## Your assignment
Check every line below for the string "Given". Copy the ones that have it.

==== Data for analysis ====

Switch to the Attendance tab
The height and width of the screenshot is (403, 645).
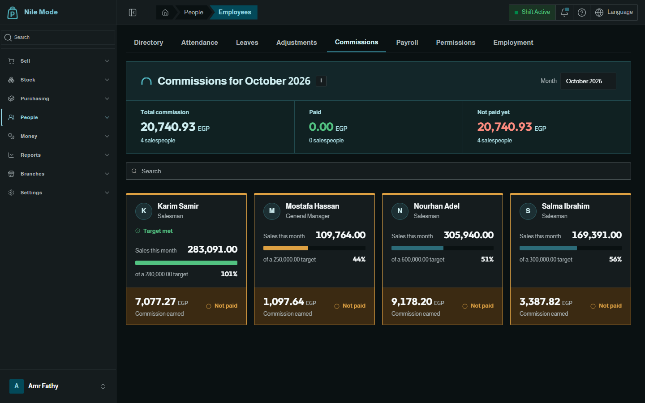pos(200,43)
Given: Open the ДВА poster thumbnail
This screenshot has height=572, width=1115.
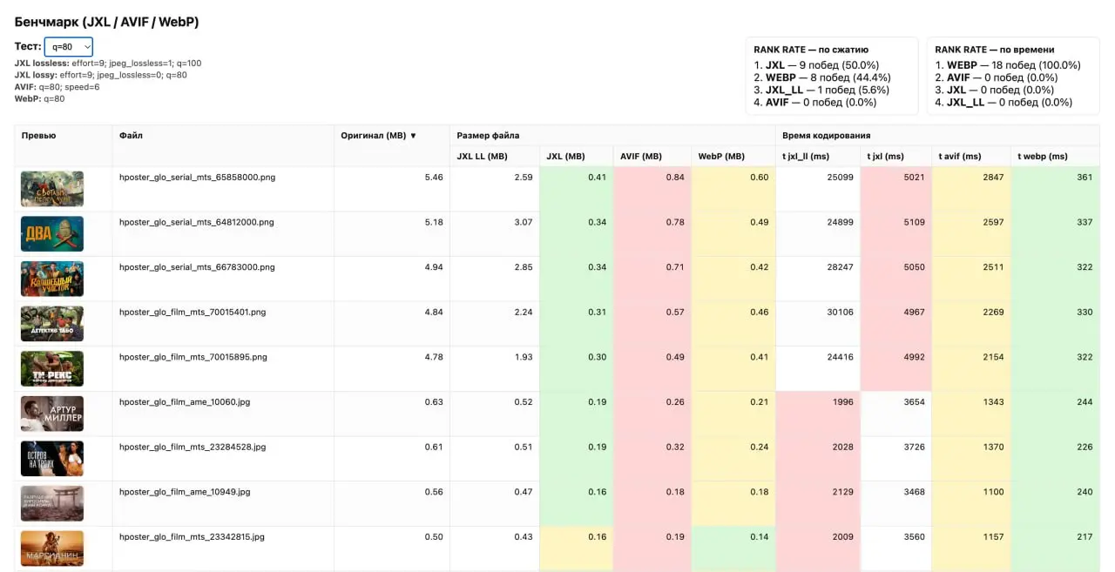Looking at the screenshot, I should click(52, 234).
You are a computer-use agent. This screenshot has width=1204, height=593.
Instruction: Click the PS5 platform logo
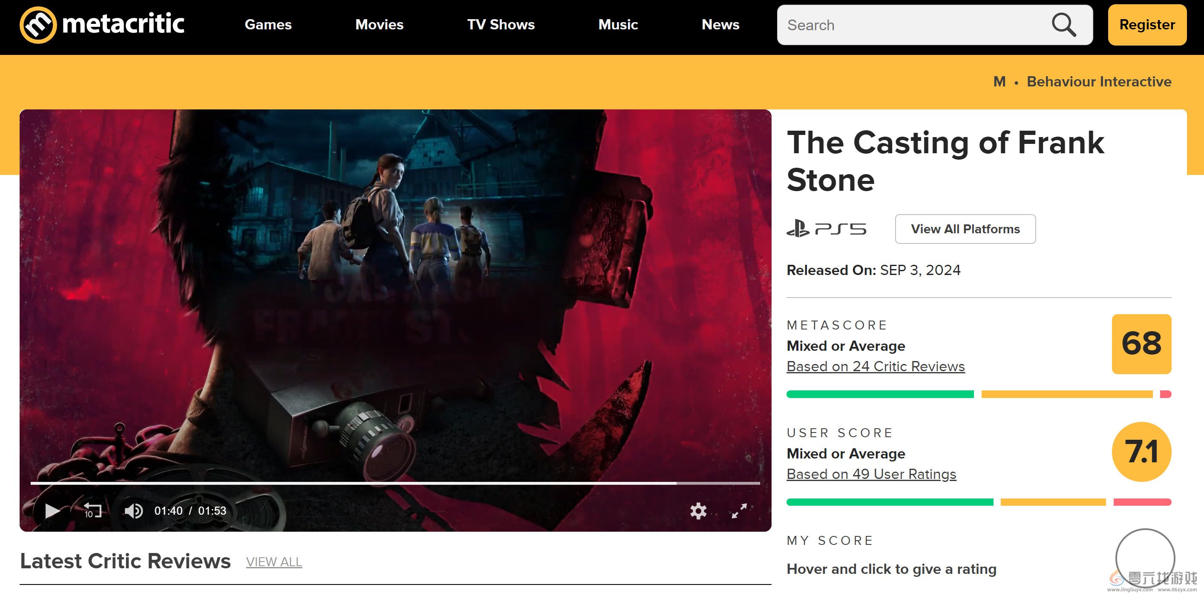[826, 229]
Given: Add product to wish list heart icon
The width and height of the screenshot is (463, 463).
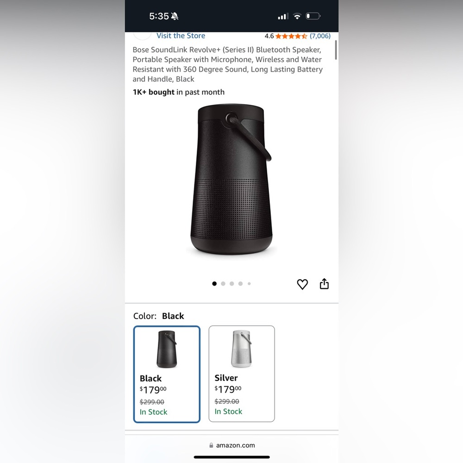Looking at the screenshot, I should click(x=302, y=284).
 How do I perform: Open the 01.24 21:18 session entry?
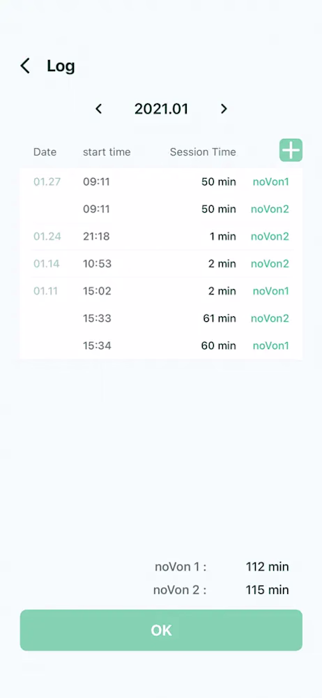(x=161, y=237)
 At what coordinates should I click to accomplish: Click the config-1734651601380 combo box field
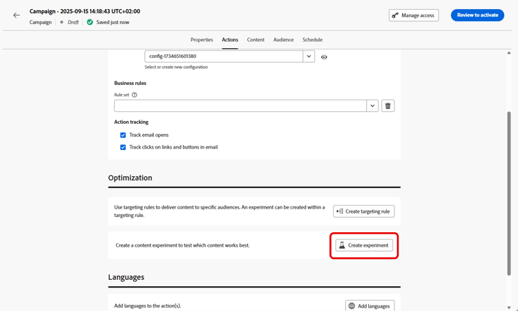pyautogui.click(x=224, y=56)
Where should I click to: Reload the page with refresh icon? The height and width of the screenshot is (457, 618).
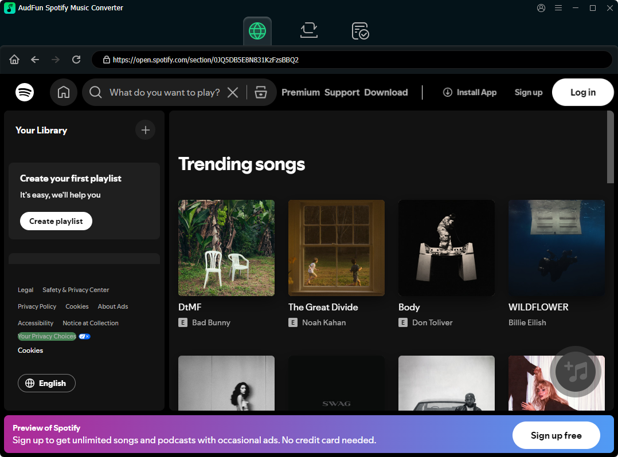76,60

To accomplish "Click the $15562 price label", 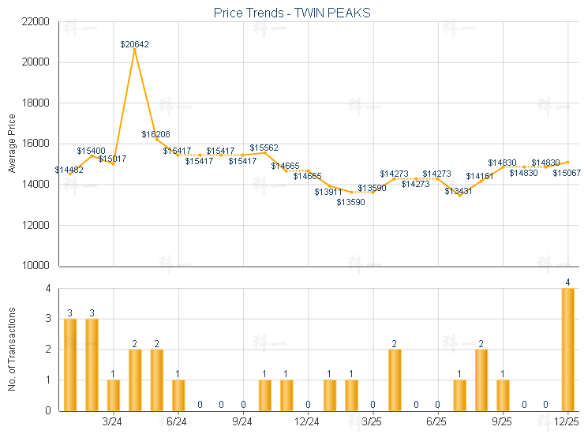I will click(x=264, y=148).
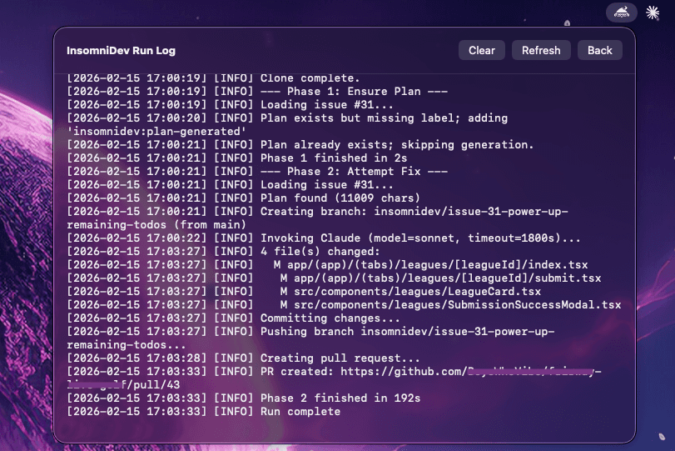This screenshot has height=451, width=675.
Task: Click the '4 file(s) changed' log line
Action: point(320,252)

====

## Exercise result
Given: Open the ДВА poster thumbnail
Given: Add product to wish list heart icon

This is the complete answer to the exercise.